In western cultures we love to create leaders.  We have leadership programmes in schools, colleges and the workplace, yet there is still confusion as to what is a leader and why does it matter.

What we tend to lean towards in the west is management.  We still judge people based on their job title, their power or position within an organisation.  We still value ego.

Now that, in my view, feeds management, and not leadership.  Management and leadership aren’t mutually exclusive, but they can be if we choose it.  In fact, great leaders don’t need to manage at all.  We train ourselves and our children to be  managers, via our parenting, in our education systems and in our first roles in the workplace.  We give instructions, we organize them, and give them processes to follow.  Where as leaders support their followers to think for themselves, become accountable and learn risk and making mistakes.  Leadership is the easiest way to get results, but seems to be the most difficult skill set to develop and maintain.

mngt vs lead

Managers control the day-to-day activities, processes, systems and people who operate them.  It is their job to check and monitor and measure performance.  It is a full-time job, and more often than not they are reviewing output, performance and statistics from numerous reports and graphs.  Then they find there is just not enough time in the day to do the people stuff.

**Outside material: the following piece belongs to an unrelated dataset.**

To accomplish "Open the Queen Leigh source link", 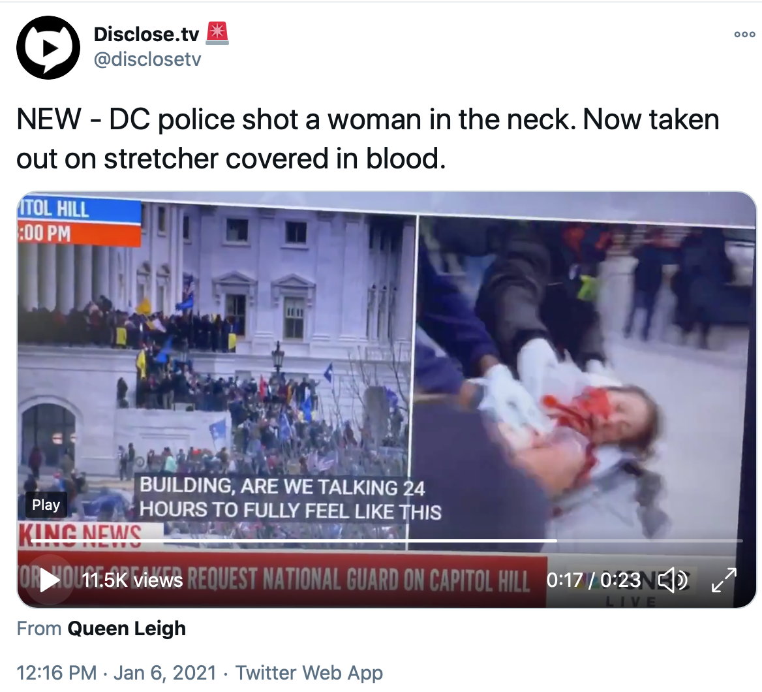I will click(x=127, y=628).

Many organizations state that their biggest issue is people.  They cause the most problems, laziness, sickness levels, or they just don’t seem to care.  My challenge is that this is a result of the management and leadership culture primarily not the people themselves.

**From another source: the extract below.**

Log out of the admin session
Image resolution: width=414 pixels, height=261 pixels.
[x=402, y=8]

Why does leadership matter?

In a work context, both Managers and Leaders are working to meet the objectives of the organization.  However, the methods employed are quite different.  The culture of leadership based cultures tend to engage their people, involve them, inspire them and create meaning for them.

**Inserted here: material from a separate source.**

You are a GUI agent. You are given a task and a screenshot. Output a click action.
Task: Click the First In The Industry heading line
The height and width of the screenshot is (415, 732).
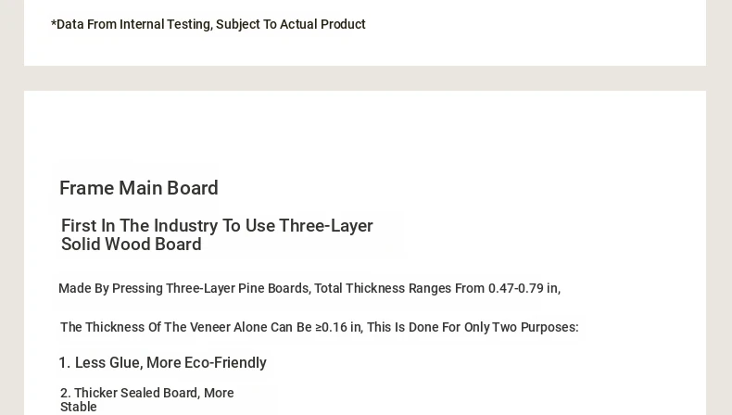point(217,225)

What are the key behaviours and values in a leadership based culture?

Vision

The leader is always looking ahead.  They look up, look around and use all senses to understand what is happening right now.  They tend to remove themselves from detail, or the daily issues, and look holistically at the environment.  They create a vision of where their team, department or organization is heading, being flexible and agile, to stay ahead.  Then they communicate their vision, via goals, actions or strategy.

They lead from the front

Values

Great Leaders are attuned to their core values and those of the organization.  They do the right thing, rather than protecting their own backs (ego).  By operating from their values they become trusted, their followers follow them because of their integrity, authenticity and trust.

They lead from within

Empower

Great Leaders understand that they can’t do it all, they don’t have all the answers and neither do they want to.  They don’t delegate tasks, they empower others to become accountable and responsible over ideas, concepts and delivery.  Leaders don’t tell people what to do, they ask them how can this be done?  They let go of their need for control to enable creativity, innovation and meaning.  No-one can motivate another person, but a great Leader can cultivate an environment where someone can find their own motivation.

They lead from the back

Failure

Great Leaders understand that when you empower and trust someone, that mistakes will happen.  Being able to fail in a cultivating environment develops more innovation and creativity.  In an environment where failure is berated, or blamed, competition, ego, protectionism become the culture.  This culture drives stagnation, which means danger for any organization.    Failure matters, failure is good for creativity.

They lead from the side

Family

Working for an organization where Leadership is valued above management creates a very different culture and environment.  Employees feel connected, with shared values, beliefs and meaning in the organization.  They have been empowered to help develop themselves and their roles and know that their contribution matters.  There is loyalty, trust, desire to make things better, collaboration and a sense of doing the right thing.